## Text provided
Katelin Belliveau is a student in the joint Ottawa University and Algonquin College journalism program who is finishing her final year. Before coming to Ottawa she lived in a small town called Shediac, New Brunswick. Growing up she went to a French high school called Louis-J.-Robichaud where English wasn’t really mandatory. But Belliveau loved reading and writing and decided she wanted to pursue her dream.
“I think part of me was always interested in journalism even when I was very young but I got a little side tracked along the way,” she said. “In grade 12 I was headed in another direction. I actually applied and was accepted into Pre-Med. But then it just sort of hit me that I didn’t want to do chem or physics for the rest of my life, Belliveau recalled.
She remembers the exact day she decided to join the journalism program. It was just a few months before September and she was at a little diner in Moncton called Hyde’s. “I even remember which booth I was sitting in to this day,” Belliveau said. She was sitting across from her Dad and during their conversation he said “Let’s just write down what you’re good at and what you love. Then Belliveau realized it had always been English and French.
“Not long after I made that decision to join the journalism program I found a project I’d done in elementary school. It was a PowerPoint presentation about what each student wanted to be when they grew up – and I said I wanted to be a journalist. Back then apparently I knew what was going on but along the way I forgot. Thankfully something in that little breakfast diner brought it back to me. I’m glad I’m where I am today.”

## Material supplied
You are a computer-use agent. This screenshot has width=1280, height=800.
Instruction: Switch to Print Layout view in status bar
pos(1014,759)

---

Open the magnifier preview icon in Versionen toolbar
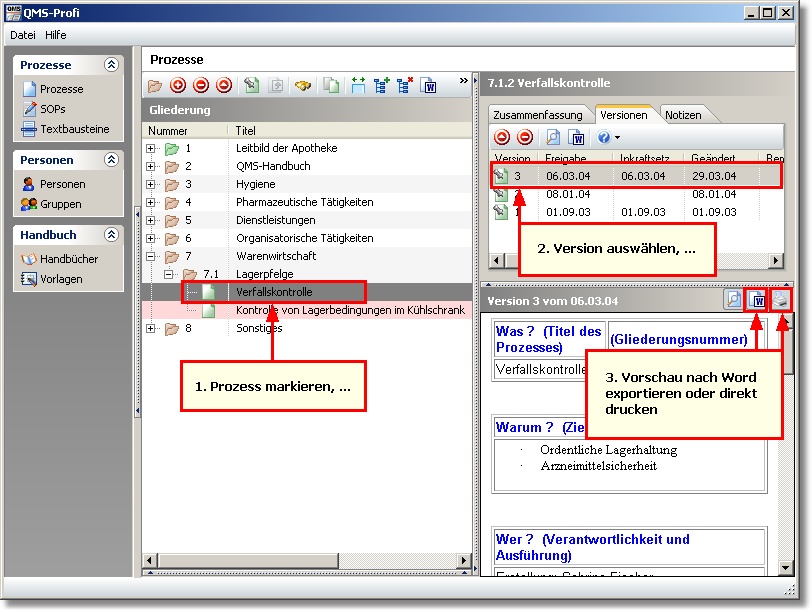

## Tasks to carry out
a) Name every school, college, or business that the profile of Katelin Belliveau identifies by name.
b) According to the profile of Katelin Belliveau, what program had she applied to and been accepted into while in grade 12?
c) From the profile of Katelin Belliveau, reproduce verbatim the stretch from "She remembers the" through "English and French.".
Nothing in the listing is needed for this work.

## Problem solutions
a)
Ottawa University
Algonquin College
Louis-J.-Robichaud
Hyde's

b) Pre-Med.

c)
She remembers the exact day she decided to join the journalism program. It was just a few months before September and she was at a little diner in Moncton called Hyde’s. “I even remember which booth I was sitting in to this day,” Belliveau said. She was sitting across from her Dad and during their conversation he said “Let’s just write down what you’re good at and what you love. Then Belliveau realized it had always been English and French.